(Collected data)
"""

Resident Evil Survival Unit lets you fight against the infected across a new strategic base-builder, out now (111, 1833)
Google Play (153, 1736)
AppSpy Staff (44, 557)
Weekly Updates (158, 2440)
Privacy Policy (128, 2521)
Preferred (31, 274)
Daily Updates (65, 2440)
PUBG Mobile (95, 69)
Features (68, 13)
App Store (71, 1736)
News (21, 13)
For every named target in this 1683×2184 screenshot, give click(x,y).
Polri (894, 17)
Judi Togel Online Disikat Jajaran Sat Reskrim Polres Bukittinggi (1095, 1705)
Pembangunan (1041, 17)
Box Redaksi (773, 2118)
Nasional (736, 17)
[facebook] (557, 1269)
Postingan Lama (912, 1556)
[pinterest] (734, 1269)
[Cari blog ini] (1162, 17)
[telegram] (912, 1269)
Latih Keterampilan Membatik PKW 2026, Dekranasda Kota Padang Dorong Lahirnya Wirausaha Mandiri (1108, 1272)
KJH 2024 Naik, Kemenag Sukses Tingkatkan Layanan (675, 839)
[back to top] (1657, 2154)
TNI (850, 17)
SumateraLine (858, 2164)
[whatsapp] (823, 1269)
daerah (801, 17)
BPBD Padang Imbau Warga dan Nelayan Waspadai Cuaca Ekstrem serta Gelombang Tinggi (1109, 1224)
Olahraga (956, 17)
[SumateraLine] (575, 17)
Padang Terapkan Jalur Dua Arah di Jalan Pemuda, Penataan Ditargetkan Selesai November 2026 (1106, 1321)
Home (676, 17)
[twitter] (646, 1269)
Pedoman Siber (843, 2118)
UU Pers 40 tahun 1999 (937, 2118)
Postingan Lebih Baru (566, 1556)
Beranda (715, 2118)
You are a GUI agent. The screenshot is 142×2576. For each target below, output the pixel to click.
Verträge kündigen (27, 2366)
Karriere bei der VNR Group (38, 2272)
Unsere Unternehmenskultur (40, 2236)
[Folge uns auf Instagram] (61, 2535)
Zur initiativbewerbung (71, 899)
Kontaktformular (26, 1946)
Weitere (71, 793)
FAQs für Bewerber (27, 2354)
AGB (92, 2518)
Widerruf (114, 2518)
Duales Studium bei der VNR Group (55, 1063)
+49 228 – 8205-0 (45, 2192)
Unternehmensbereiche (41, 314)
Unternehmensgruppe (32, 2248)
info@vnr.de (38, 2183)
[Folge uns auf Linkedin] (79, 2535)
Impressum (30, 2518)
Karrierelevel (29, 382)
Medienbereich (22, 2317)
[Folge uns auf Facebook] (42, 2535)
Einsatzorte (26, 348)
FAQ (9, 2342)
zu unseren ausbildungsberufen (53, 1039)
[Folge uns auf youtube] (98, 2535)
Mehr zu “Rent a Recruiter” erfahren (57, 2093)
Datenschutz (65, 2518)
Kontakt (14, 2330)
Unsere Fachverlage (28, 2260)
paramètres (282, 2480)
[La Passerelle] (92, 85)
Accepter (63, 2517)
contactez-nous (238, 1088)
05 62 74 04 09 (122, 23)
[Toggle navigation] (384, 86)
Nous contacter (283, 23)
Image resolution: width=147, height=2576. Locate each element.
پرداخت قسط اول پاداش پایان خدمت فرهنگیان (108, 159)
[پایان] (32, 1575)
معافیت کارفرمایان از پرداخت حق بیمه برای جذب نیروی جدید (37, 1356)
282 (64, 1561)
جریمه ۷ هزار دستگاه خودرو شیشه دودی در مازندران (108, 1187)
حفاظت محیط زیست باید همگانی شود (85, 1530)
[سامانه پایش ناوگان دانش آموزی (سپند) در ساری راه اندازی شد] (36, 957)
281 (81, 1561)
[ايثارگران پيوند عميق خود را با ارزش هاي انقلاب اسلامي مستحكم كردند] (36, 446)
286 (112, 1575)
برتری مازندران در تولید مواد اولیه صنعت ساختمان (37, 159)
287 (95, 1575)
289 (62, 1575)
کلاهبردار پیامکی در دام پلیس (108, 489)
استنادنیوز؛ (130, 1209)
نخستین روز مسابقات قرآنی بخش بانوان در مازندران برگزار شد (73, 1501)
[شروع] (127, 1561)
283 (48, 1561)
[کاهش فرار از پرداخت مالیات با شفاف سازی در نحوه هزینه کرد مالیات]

"""

Work request: Look for the line with "کلاهبردار پیامکی در دام پلیس (108, 489)" in the records above. Repeat it and each line after it exactly.

Expected answer:
کلاهبردار پیامکی در دام پلیس (108, 489)
استنادنیوز؛ (130, 1209)
نخستین روز مسابقات قرآنی بخش بانوان در مازندران برگزار شد (73, 1501)
[شروع] (127, 1561)
283 (48, 1561)
[کاهش فرار از پرداخت مالیات با شفاف سازی در نحوه هزینه کرد مالیات]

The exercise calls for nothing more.